As a reminder, we have been working on replacing our load balancer system (see the context in this post for more details). We have had several issues over the past couple of weeks, but today’s outage was different than those issues, in that this wasn’t us trying to increase traffic to the new codepath. In fact, since last Friday we’ve actually been at 100% (see Fede’s post here).

What happened today? We are working on improving observability on the balancer service so that we can better support the system. Today, we were making what was seemingly an innocuous change that we ran through tests that we believed were sufficient for a safe deployment. However, we discovered the tests missed an edge case and this deployment ended up causing the full blown outage. We apologize for any inconvenience this may have caused.

What are we doing going forward? We are still doing a root cause analysis on what was broken in that change, but we’re pausing deployments to Balancer until we safely reproduce the issue in a lower environment, and solve the bug. While we tested the change, the testing failed to detect the problem, likely due to a difference between production and our test environment. Once we figure out why, we’ll update the testing procedure to fix the root issue.

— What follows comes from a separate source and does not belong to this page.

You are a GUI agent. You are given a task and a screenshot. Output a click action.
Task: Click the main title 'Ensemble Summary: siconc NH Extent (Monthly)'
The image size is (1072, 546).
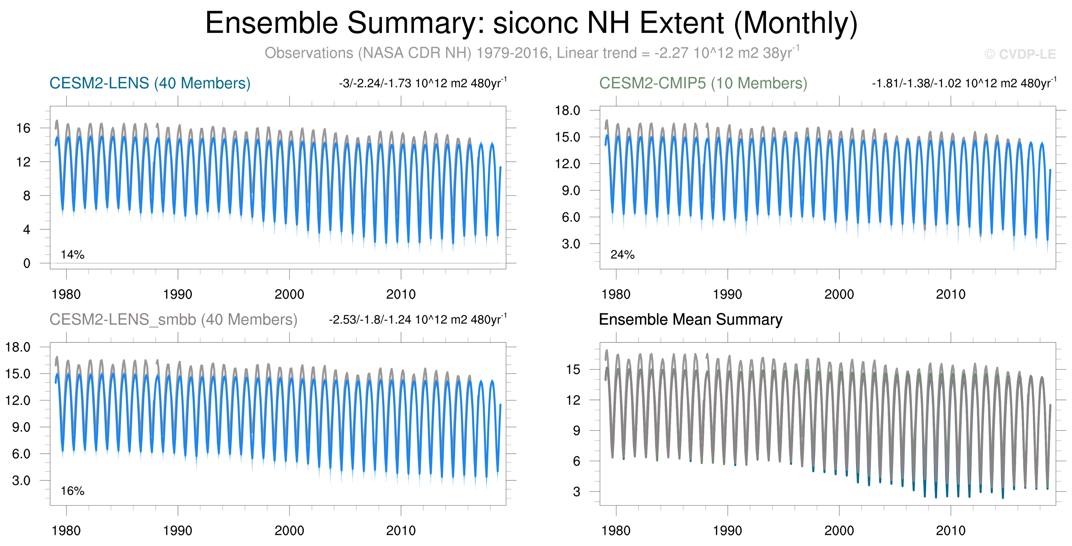(x=531, y=23)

What went well? As per my previous post, we committed to doing the following:

  • Commitment: Improving our alerting systems so we detect degraded performance from our internal systems rather than our users, and can mitigate issues earlier

    • Today: We were alerted right away, 10+ engineers jumped on a call, and we reverted and updated as soon as possible (~16 minutes downtime).
  • Commitment: Communicating more proactively with users, including better management of status page updates

    • Today: We updated the status page right away, and were in communication with the forum.